'Insane' prices will make people abandon gas, says Wintershall Dea CEO
By Nora Buli
STAVANGER, Norway (Reuters) - Wholesale gas prices have scaled "insane" levels that will ultimately hurt demand, although the lack of Russian gas means Europe's supply will be tight for several years, the chief executive of German oil firm Wintershall Dea said on Tuesday.
The benchmark European gas contract has risen by more than 300% in a year and on Friday touched a record high of 343.08 euros per megawatt hour (MWh).
On Tuesday it fell to 259 euros/MWh, as Europe almost reached its target of filling gas stores to 80% as a security policy ahead of the peak demand winter months, but prices remain well above normal levels.
"The prices we are having currently are insane. That is nothing even a gas producer is looking for because in the end, we are going to massively destroy demand for our product," Mario Mehren told reporters on the sidelines of an energy conference.

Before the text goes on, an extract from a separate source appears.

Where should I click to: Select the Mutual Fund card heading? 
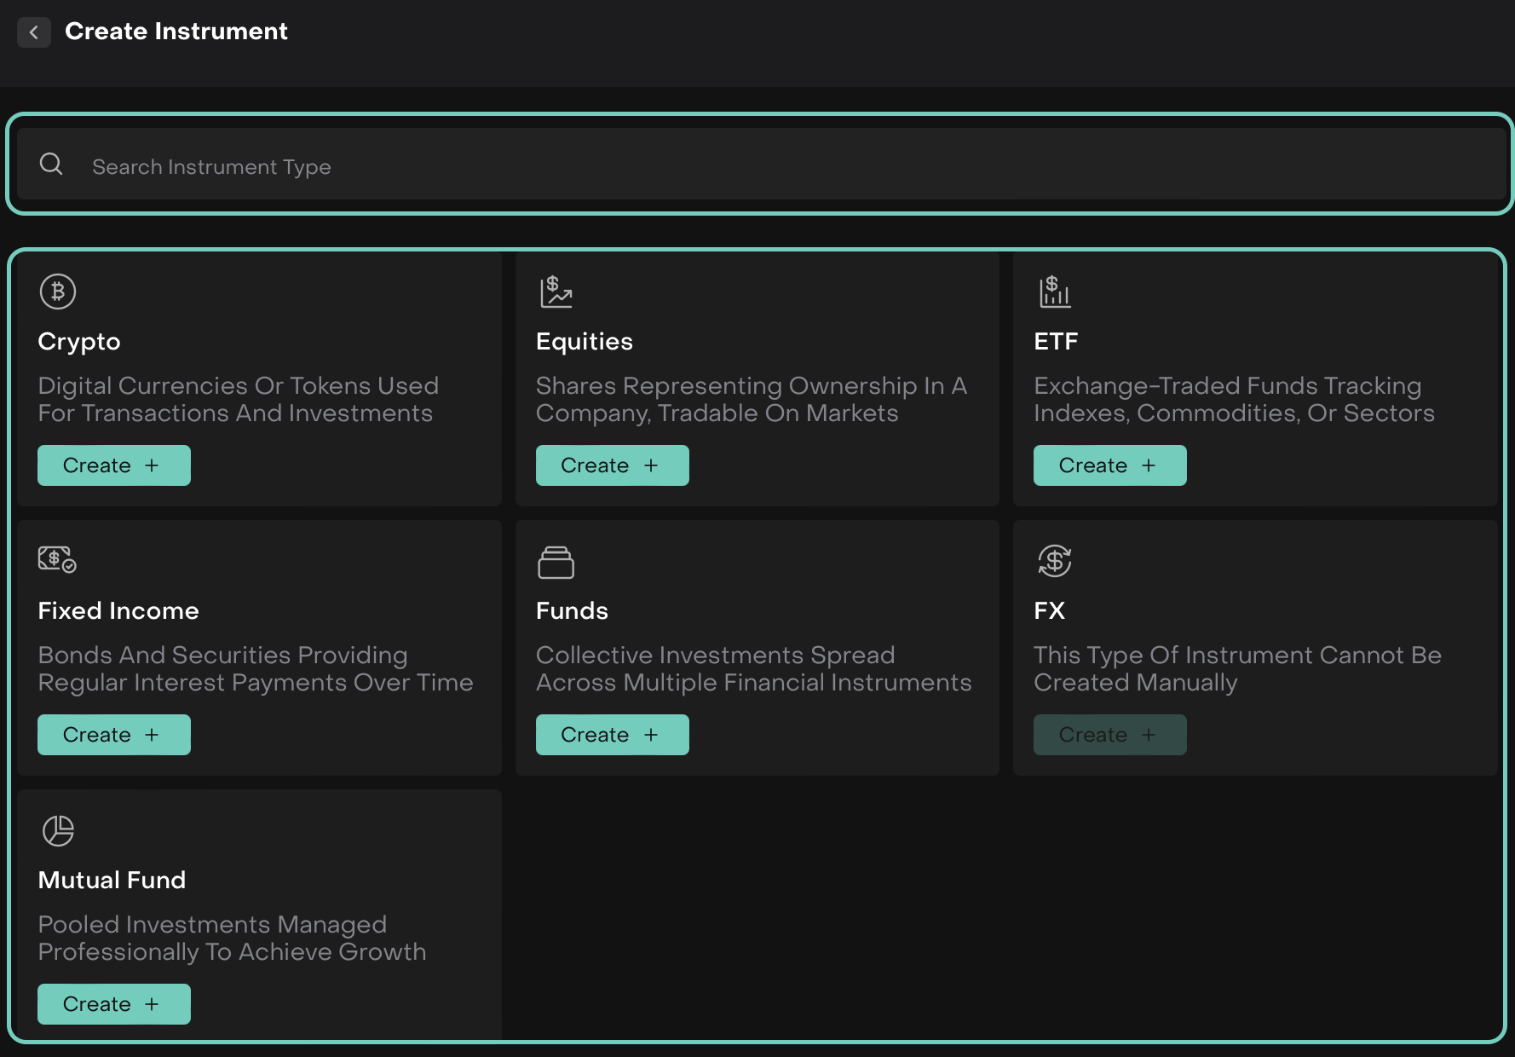(112, 881)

"Whoever has a chance to walk away from gas is walking away from gas and we don't know if they're coming back."
High prices have already cut fertiliser production in Europe and many other big users of gas are seeking ways to reduce consumption.

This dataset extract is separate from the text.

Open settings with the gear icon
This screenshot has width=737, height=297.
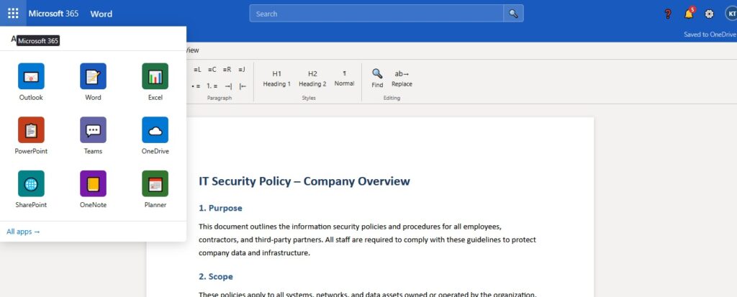pos(709,14)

Mehren said the best way to stabilise prices was to show there is sufficient supply not just this winter, but also for the next winters.
"Because if you look into the Russian gas deliveries this year, yes, they are lower than last year, but they are not insignificant. And the big question mark is what is going to happen next year?" Mehren said.

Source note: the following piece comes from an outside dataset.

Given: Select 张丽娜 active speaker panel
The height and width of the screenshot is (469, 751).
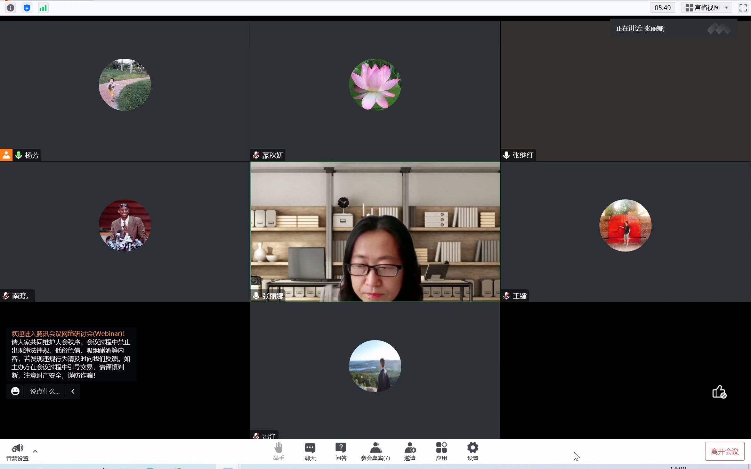Looking at the screenshot, I should [375, 231].
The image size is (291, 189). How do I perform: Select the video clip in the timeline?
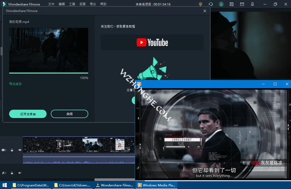click(x=78, y=145)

Russian pipeline gas deliveries to Europe have fallen by some 75% this year and the Nord Stream 1 gas pipeline from Russia to Germany has been running at 20% of capacity. From Tuesday, supplies will be halted for three days of unscheduled maintenance.
Wintershall Dea holds a 15.5% stake in the Nord Stream 1 pipeline but it is not a gas importer and Mehren said he had no insight into the reduction in flows and the upcoming maintenance.
Despite lower Russian gas supply, German gas storage was "in good shape" this year, Mehren said. Storage sites were just over 83% full as of Aug. 28, close to a German target of 85% by Oct. 1.
Lower Russian supply has been partly offset by increased production from Norway this year.